El aumento de casos de intoxicación por monóxido de carbono en invierno debido al funcionamiento defectuoso de calefactores encendió la polémica esta semana luego de que Godoy Cruz admitiera que por un “error involuntario” no entró en vigencia una ordenanza que podría prevenir muertes o internaciones.
La normativa aprobada en 2020 establece la obligatoriedad a instalar detectores de CO y gas en las nuevas viviendas que se construyan en la comuna, pero recién este miércoles fue publicada en el Boletín Oficial, un paso clave para su puesta en marcha.
Ahora, la comuna al frente de Tadeo García Zalazar deberá escribir el decreto reglamentario, donde deberá designar una autoridad de aplicación.
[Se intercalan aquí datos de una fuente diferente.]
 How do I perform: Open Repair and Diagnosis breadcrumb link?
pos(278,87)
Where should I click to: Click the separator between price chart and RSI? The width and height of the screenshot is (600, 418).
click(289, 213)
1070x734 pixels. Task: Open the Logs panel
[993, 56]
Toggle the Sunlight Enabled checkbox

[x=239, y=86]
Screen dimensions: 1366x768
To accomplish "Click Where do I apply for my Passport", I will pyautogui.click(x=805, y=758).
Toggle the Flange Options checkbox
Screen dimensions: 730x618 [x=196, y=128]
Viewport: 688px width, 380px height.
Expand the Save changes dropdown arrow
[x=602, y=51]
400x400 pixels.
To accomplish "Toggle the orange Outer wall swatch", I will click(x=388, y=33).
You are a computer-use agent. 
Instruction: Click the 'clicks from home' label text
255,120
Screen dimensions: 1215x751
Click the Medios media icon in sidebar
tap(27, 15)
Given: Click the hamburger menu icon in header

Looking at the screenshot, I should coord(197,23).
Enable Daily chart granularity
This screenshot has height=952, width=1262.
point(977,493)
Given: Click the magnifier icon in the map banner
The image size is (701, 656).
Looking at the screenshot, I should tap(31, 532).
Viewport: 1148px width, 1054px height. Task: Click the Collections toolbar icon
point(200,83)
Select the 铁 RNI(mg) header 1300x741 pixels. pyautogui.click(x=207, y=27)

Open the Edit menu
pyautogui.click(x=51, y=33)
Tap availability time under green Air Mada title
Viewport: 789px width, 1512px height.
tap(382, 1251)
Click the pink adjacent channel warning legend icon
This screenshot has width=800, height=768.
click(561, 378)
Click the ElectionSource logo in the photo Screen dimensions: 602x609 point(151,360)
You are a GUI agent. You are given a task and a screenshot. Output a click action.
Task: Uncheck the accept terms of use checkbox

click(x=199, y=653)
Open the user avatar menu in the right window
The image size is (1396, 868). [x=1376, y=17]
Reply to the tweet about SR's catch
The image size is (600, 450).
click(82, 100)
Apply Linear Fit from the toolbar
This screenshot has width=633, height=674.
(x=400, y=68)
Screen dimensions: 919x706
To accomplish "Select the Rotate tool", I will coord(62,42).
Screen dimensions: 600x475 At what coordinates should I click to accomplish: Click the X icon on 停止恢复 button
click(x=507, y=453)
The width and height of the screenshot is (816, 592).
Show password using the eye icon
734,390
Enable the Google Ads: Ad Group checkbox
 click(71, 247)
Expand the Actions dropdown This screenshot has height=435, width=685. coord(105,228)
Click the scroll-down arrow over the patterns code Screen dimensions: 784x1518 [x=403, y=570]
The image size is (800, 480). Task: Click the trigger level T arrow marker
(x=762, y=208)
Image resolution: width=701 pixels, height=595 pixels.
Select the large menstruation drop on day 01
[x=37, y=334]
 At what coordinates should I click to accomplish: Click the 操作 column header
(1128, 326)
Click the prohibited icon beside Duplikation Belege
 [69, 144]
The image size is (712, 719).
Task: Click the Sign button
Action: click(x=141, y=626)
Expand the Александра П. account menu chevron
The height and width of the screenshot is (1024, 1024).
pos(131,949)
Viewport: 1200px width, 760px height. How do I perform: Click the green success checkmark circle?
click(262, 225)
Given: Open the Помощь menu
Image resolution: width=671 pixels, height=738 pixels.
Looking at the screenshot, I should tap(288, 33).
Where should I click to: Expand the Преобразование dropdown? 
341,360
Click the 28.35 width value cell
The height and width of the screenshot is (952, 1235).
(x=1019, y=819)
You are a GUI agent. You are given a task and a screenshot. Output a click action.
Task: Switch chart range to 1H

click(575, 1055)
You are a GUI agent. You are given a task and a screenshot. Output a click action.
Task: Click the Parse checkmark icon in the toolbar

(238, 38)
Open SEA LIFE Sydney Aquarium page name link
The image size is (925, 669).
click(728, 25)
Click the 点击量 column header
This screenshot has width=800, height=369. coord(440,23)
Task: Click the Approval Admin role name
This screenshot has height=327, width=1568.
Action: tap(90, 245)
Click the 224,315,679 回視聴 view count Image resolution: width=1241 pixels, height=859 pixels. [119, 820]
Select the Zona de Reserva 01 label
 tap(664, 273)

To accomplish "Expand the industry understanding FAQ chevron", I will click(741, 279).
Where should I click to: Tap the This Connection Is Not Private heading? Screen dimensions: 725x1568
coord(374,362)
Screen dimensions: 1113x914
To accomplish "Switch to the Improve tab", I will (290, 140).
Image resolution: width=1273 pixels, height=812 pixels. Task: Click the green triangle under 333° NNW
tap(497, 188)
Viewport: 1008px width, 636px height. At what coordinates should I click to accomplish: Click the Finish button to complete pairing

Fabricio Cuaranta, presidente del Honorable Concejo Deliberante de la comuna, aclaró a El Sol que la ordenanza quedó promulgada automáticamente luego de ser aprobada. Sin embargo, por la pandemia, nunca fue enviada para su publicación en el Boletín Oficial.
Todo comenzó cuando concejales del Frente de Todos solicitó al Gobierno municipal informe sobre la implementación de la normativa. “Para sorpresa nos respondieron que por ‘errores involuntarios’ nunca se había publicado en el boletín oficial, por ende no se podía implementar“, relató el concejal Martín González.
Cuaranta aclaró que para la aprobación de una obra se pide una serie de requisitos para garantizar la seguridad de los habitantes de la vivienda, las que establece Enargas, pero, a partir de esta ordenanza, las construcciones solo recibirán Certificado de Final de Obra y Certificado de Habitabilidad si cada unidad cumple, además con la instalación de estos aparatos.
Los dispositivos, que deberán estar homologados y tener una alarma acústica y luminosa, deberán instalarse “en cada ambiente que cuente con bocas de conexión de red de gas natural de toda vivienda unifamiliar o colectiva de uso residencial“, según establece la ordenanza.